June 1, 2011
Sixth Circuit rejects Atkins and Graham attack on 15-year ACCA mandatory minimum
A Sixth Circuit panel this morning has an interesting little opinion rejecting an Eighth Amendment attack on a mandatory 15-year prison term for a gun possession offense by a career criminal. Here is the start and excerpts from the opinion in US v. Moore, No. 09-5935 (6th Cir. June 1, 2011) (available here):
Defendant Martino Moore, a four-time convicted felon, possessed a firearm one night in 2007. That event carried with it serious ramifications. It meant as an Armed Career Criminal he was subject to a mandatory minimum penalty of 180 months’ imprisonment. Moore argues on appeal that the imposition of this mandatory minimum sentence, as applied to him, violates the Eighth Amendment. We disagree and thus affirm....

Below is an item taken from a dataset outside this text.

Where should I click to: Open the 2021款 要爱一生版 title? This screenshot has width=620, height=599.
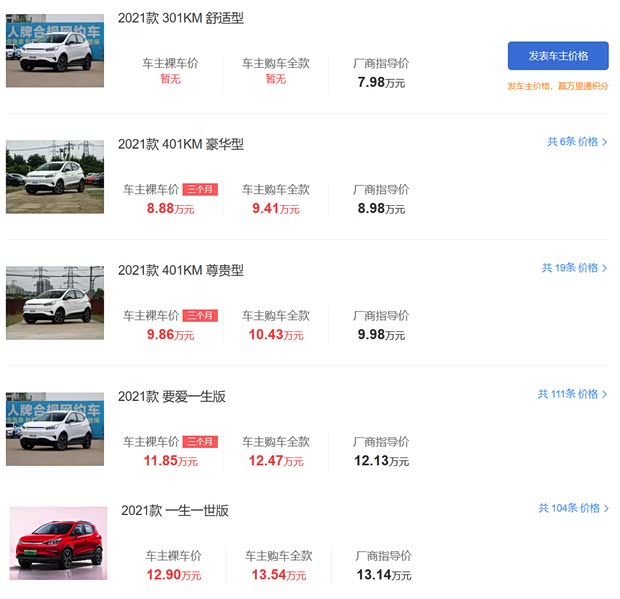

Moore argues that his mandated minimum sentence of fifteen years’ imprisonment violates the Eighth Amendment’s ban on cruel and unusual punishment. At the heart of his argument is the belief that a unique mitigating factor — his reduced culpability resulting from mental retardation — transforms an otherwise constitutional sentence into an unconstitutional one. In United States v. Tucker, we held that “[i]mposing a mandatory minimum sentence on a defendant with limited mental capabilities does not violate the Eighth Amendment ban against cruel and unusual punishment.” 204 F. App’x 518, 521 (6th Cir. 2006). We see no reason to depart from Tucker. Further, all of the circumstances of this case, including Moore’s mildly diminished mental capacity, convince us that the district court’s sentence was not grossly disproportionate to the crime committed.